İbrahim Murat Gündüz

İbrahim Murat Gündüz

İbrahim Murat Gündüz

İbrahim Murat Gündüz ve Nazım Ersungur’dan İyi Parti İzmir İl Başkanlığı seçimleri ile ilgili Charles Bukowkski’nin ‘kimseye sana ihanet etmesine izin verecek kadar güvenme’ sözleri ile destek

Desteğimiz ölene kadar

İyi Parti İzmir İl Başkan Adayı olan Öztürk Keskin ile yakın dostluğu herkesce bilinen siyaset, iş ve spor dünyasının tanınmış ismi İbrahim Murat Gündüz ve can dostum dediği Nazım Ersungur siyaset dünyasının acımazsızlığı karşısında direnen Öztürk Keskin’e sonu ne olursa olsun desteklerinden vazgeçmeyeceklerini söyledler.

İbrahim Murat Gündüz söze şöyle başladı;

Son zamanda ihanet kavramı üzerine çok düşünmeye başladım.
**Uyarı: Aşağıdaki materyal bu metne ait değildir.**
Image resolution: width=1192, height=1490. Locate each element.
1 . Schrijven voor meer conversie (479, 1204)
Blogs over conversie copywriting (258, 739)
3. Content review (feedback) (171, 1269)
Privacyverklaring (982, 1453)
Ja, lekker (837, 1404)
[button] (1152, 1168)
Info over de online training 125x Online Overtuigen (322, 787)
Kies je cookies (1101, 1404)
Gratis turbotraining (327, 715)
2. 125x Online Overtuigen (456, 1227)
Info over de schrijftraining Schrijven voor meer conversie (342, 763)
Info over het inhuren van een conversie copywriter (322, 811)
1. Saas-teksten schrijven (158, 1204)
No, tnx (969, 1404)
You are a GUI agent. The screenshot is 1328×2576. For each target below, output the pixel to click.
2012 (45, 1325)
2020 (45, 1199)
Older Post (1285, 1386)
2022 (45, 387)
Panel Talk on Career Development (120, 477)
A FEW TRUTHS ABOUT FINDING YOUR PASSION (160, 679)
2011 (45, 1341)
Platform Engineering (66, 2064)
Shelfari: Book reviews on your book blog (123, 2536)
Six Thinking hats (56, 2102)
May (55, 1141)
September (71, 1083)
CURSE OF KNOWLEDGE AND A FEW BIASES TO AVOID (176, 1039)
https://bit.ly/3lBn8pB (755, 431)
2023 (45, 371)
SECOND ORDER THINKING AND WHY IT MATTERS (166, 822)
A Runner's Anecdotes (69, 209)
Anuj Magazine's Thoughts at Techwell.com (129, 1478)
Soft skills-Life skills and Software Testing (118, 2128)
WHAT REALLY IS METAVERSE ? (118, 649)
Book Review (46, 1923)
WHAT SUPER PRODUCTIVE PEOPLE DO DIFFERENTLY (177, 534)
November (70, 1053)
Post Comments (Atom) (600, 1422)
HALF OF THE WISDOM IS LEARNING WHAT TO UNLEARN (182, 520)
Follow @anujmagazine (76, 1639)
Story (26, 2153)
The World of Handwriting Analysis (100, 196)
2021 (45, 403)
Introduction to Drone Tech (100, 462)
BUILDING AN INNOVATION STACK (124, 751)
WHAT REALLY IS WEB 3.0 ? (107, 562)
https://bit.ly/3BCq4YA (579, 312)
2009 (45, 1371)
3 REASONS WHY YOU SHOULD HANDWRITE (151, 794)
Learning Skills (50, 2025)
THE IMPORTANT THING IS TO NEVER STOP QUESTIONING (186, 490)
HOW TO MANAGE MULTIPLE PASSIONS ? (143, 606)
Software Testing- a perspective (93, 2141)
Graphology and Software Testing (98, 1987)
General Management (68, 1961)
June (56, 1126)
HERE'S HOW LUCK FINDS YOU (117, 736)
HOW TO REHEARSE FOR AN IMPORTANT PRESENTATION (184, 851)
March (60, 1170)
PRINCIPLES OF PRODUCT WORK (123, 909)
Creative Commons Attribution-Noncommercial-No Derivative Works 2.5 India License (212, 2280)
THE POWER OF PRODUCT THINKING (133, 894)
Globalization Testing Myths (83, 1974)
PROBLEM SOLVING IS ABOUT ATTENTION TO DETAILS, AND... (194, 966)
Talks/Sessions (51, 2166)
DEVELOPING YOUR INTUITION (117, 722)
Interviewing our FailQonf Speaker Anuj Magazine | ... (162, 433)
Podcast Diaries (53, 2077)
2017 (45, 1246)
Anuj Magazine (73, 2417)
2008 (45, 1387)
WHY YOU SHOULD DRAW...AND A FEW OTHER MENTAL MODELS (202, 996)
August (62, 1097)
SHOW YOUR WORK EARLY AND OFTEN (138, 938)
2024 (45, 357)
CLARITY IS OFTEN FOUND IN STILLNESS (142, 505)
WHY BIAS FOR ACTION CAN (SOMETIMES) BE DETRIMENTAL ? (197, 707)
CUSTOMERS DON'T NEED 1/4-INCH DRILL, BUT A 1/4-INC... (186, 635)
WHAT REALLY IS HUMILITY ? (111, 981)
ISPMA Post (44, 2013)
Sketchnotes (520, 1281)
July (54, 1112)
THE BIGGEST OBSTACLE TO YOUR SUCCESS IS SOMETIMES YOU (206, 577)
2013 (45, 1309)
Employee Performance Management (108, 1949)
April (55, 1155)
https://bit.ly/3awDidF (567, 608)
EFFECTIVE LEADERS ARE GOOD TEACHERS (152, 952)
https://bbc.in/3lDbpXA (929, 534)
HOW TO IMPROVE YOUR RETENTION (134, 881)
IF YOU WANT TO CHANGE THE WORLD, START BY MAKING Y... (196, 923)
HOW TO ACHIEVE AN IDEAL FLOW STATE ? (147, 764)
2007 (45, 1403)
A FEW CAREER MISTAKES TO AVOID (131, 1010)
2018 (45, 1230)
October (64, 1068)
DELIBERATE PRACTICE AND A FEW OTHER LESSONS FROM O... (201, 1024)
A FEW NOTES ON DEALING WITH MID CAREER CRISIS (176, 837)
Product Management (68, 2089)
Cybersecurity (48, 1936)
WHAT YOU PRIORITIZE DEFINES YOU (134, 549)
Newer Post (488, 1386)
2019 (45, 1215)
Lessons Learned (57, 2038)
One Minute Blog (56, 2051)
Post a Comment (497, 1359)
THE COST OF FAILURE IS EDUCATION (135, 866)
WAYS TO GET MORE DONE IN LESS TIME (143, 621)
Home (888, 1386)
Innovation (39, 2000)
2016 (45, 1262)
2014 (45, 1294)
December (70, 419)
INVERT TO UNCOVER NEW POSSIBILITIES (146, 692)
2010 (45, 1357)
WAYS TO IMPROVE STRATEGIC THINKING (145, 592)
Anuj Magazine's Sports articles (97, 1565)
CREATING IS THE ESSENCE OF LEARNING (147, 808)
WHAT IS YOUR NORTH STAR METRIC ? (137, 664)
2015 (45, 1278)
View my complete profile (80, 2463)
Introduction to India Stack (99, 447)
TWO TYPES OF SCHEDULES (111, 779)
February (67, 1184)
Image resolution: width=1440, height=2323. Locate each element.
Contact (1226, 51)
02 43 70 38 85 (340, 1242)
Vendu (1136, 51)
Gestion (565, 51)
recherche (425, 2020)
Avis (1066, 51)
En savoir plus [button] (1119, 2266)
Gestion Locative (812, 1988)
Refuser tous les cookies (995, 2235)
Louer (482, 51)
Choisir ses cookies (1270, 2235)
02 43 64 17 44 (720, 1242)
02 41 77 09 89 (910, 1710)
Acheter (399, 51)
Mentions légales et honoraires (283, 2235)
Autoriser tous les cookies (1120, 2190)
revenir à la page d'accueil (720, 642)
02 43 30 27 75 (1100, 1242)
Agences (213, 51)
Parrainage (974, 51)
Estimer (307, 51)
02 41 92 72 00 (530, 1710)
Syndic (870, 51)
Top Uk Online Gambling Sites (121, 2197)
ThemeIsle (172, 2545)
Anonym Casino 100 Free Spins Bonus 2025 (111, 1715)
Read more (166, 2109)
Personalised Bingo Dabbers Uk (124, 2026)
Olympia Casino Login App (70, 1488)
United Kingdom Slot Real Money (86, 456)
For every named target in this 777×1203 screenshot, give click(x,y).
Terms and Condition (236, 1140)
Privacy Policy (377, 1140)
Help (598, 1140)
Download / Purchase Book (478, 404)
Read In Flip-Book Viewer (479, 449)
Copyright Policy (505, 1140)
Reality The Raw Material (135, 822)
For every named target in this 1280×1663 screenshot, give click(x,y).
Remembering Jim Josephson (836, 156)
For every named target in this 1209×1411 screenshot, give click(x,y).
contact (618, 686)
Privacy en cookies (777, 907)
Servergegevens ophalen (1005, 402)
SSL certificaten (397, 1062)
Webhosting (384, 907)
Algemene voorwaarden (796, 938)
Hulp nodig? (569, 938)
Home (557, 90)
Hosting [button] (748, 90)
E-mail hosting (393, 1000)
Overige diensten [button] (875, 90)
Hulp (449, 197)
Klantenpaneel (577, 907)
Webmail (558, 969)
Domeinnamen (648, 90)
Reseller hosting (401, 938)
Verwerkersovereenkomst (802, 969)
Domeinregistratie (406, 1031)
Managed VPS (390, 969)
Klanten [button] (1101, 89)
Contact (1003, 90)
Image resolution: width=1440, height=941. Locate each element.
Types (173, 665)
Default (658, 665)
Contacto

Herkes ihanet edenleri deşifre etmek için yoğun bir çaba içinde. Hepsinin kriminal bir tutum olduğunu ve benim çok da ilgi alanıma girmediğini söyleyeyim. Hainleri kriminal olarak bulmaktan çok onların psikolojisini anlamak ve ihanetin psikolojik temelini tespit etmek daha çok ilgimi çekiyor.

Aklımdan geçen soruların ve fikirlerin bir kısmını paylaşayım.

En çok anlamaya çalıştığım, yol arkadaşına, dava arkadaşına ihanet eden kişinin psikolojisidir. Beraber yol yürüdüğünüz, yıllardır birlikte olduğunuz bir arkadaşınızın size ihanet ettiğini, kötülük yaptığını düşünün? İhaneti öğrendiğiniz anda aklınıza hemen “iyi de neden” diye bir soru gelir değil mi? Benim aklıma da şöyle bir soru geliyor, birlikte yemek yerken, namaz kılarken, yolda yürürken, ihanet edeceği, ettiği aklımıza gelirmi acaba?

İşte dostum Öztürk Keskin’in başına gelen tam olarak bu. Dava ve yol arkadaşları tarafından ihanete uğradı!

Öztürk Keskin’in dava arkadaşım dediği kişiler Öztürk Keskin’in yüzüne bakarken ve gülümserken, bir yandan da içlerinden, “aslında ben senin kuyunu kazıyorum, altını oyuyorum” diye düşünüyor muydu? Bence evet işte böyle düşünüyorlardı.

İnsanın düşmanının, hasmının, rakibinin karşılaştığında, rol icabı yüzüne gülmesi ve içinden de “sen gününü görürsün” demesinin mantıklı bir açıklaması olabilir. Ancak hiç kötülük yapmamış, düşman olmamış hasım olmamış iki yol arkadaşından birinin ihanetinde başka bir psikoloji işliyor olmalı. Sanırım içten içe, onun yıllardan beri dava ve yol arkadaşı olduğu fikrini silip, yerine kötü biri olduğu algısını yerleştirmesi gerekir ki, ona kötülük yapabilsin.

Kimseye sana ihanet etmesinine izin verecek kadar güvenme (Charles Bukowski)

En çok merak ettiğim şey şu: Yol arkadaşına ihanet eden biri, ihaneti vicdanına ve ruhuna nasıl meşrulaştırıyor? Eminim içinde bir mücadele yaşıyordur. Hainin içindeki ses ‘Öztürk Keskin güçlenirse’ Evet yıllardır senin arkadaşın ama aslında o senin en büyük rakibin” diye de yol arkadaşına ihanet etmeyi teşvik etmiştir o ses. Bu sesi duymayı tercih eden kişinin gecelerini hiç düşündünüz mü? Mesela yatarken, içindeki iyilik sesinin, “sen ihanet ediyorsun, yol yakınken geri dön” demesini sürekli bastırmak zorunda mı kalıyor acaba? Hainler, yaptıklarını düşündükçe pişmanlık duyar mı, ağlar mı?

Bence asla zira bu duygu siyasetçiler için geçerli değil.

İnsan bilmeden ihanet etmez, bilerek yapar.

İhanet taammüden işlenen bir suçtur.

Yani planlar yapılır, fikirler yürütülür, mantık kullanılır. Sonra da ihanet edilmesine karar verilir. İşte bu yüzden ihanetin bedeli çok ağırdır. Bir kızgınlık anından, bir öfke patlamasıyla insan hain olmaz.

Hainlik süreklilik isteyen, devamı olan bir kötülüktür.

Acaba yol arkadaşına, davasına ihanet etmiş siyasetçiler bir gün ihanetin psikolojisini Öztürk Keskin’e anlatır mı.